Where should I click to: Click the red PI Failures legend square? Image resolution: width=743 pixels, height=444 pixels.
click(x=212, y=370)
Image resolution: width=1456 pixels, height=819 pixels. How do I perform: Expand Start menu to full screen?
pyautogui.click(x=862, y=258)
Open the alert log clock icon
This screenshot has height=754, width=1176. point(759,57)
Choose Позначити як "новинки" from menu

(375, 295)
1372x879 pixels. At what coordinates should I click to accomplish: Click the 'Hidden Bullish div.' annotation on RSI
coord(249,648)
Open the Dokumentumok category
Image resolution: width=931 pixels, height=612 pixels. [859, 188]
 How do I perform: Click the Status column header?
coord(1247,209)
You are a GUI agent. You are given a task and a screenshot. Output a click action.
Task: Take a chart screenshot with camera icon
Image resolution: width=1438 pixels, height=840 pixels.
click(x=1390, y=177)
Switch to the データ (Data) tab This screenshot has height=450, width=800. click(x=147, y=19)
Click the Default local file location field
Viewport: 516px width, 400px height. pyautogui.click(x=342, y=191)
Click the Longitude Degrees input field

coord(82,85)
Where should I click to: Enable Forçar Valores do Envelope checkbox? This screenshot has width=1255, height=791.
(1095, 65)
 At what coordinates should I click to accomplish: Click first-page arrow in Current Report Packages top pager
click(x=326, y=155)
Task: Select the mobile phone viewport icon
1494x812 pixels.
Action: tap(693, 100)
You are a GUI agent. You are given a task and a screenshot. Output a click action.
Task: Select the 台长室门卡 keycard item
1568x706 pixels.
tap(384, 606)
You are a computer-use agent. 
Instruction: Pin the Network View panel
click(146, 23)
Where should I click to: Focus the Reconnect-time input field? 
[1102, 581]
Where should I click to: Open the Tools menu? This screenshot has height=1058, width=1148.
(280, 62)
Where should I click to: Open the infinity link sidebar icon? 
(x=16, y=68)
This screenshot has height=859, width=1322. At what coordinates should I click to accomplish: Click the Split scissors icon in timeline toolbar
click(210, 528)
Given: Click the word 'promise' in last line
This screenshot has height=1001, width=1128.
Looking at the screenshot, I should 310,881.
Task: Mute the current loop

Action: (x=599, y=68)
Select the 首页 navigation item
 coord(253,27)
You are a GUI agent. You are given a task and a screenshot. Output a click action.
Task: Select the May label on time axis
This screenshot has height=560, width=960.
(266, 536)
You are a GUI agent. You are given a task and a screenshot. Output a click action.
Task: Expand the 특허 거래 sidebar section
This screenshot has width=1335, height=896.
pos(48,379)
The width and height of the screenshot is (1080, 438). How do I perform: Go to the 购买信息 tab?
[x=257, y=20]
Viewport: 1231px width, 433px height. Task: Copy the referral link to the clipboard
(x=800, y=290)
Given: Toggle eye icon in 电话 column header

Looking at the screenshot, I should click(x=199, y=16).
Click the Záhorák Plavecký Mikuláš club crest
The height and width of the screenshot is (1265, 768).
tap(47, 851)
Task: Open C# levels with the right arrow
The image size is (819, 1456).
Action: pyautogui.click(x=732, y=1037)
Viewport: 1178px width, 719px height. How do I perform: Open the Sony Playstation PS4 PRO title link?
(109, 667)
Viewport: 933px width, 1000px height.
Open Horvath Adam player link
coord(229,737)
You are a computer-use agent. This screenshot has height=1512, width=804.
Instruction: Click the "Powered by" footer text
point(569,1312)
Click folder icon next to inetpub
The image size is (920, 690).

**TO DO:** Copy all of the rows above word for word, without changing anything.

**SOLUTION:**
Where should I click to: Click the red PI Failures legend square? Image resolution: width=743 pixels, height=444 pixels.
click(x=212, y=370)
Image resolution: width=1456 pixels, height=819 pixels. How do I perform: Expand Start menu to full screen?
pyautogui.click(x=862, y=258)
Open the alert log clock icon
This screenshot has height=754, width=1176. point(759,57)
Choose Позначити як "новинки" from menu

(375, 295)
1372x879 pixels. At what coordinates should I click to accomplish: Click the 'Hidden Bullish div.' annotation on RSI
coord(249,648)
Open the Dokumentumok category
Image resolution: width=931 pixels, height=612 pixels. [859, 188]
 How do I perform: Click the Status column header?
coord(1247,209)
You are a GUI agent. You are given a task and a screenshot. Output a click action.
Task: Take a chart screenshot with camera icon
Image resolution: width=1438 pixels, height=840 pixels.
click(x=1390, y=177)
Switch to the データ (Data) tab This screenshot has height=450, width=800. click(x=147, y=19)
Click the Default local file location field
Viewport: 516px width, 400px height. pyautogui.click(x=342, y=191)
Click the Longitude Degrees input field

coord(82,85)
Where should I click to: Enable Forçar Valores do Envelope checkbox? This screenshot has width=1255, height=791.
(1095, 65)
 At what coordinates should I click to accomplish: Click first-page arrow in Current Report Packages top pager
click(x=326, y=155)
Task: Select the mobile phone viewport icon
1494x812 pixels.
Action: tap(693, 100)
You are a GUI agent. You are given a task and a screenshot. Output a click action.
Task: Select the 台长室门卡 keycard item
1568x706 pixels.
tap(384, 606)
You are a computer-use agent. 
Instruction: Pin the Network View panel
click(146, 23)
Where should I click to: Focus the Reconnect-time input field? 
[1102, 581]
Where should I click to: Open the Tools menu? This screenshot has height=1058, width=1148.
(280, 62)
Where should I click to: Open the infinity link sidebar icon? 
(x=16, y=68)
This screenshot has height=859, width=1322. At what coordinates should I click to accomplish: Click the Split scissors icon in timeline toolbar
click(210, 528)
Given: Click the word 'promise' in last line
This screenshot has height=1001, width=1128.
Looking at the screenshot, I should 310,881.
Task: Mute the current loop

Action: (x=599, y=68)
Select the 首页 navigation item
 coord(253,27)
You are a GUI agent. You are given a task and a screenshot. Output a click action.
Task: Select the May label on time axis
This screenshot has height=560, width=960.
(266, 536)
You are a GUI agent. You are given a task and a screenshot. Output a click action.
Task: Expand the 특허 거래 sidebar section
This screenshot has width=1335, height=896.
pos(48,379)
The width and height of the screenshot is (1080, 438). How do I perform: Go to the 购买信息 tab?
[x=257, y=20]
Viewport: 1231px width, 433px height. Task: Copy the referral link to the clipboard
(x=800, y=290)
Given: Toggle eye icon in 电话 column header

Looking at the screenshot, I should click(x=199, y=16).
Click the Záhorák Plavecký Mikuláš club crest
The height and width of the screenshot is (1265, 768).
tap(47, 851)
Task: Open C# levels with the right arrow
The image size is (819, 1456).
Action: pyautogui.click(x=732, y=1037)
Viewport: 1178px width, 719px height. How do I perform: Open the Sony Playstation PS4 PRO title link?
(109, 667)
Viewport: 933px width, 1000px height.
Open Horvath Adam player link
coord(229,737)
You are a computer-use agent. This screenshot has height=1512, width=804.
Instruction: Click the "Powered by" footer text
point(569,1312)
Click folder icon next to inetpub
The image size is (920, 690).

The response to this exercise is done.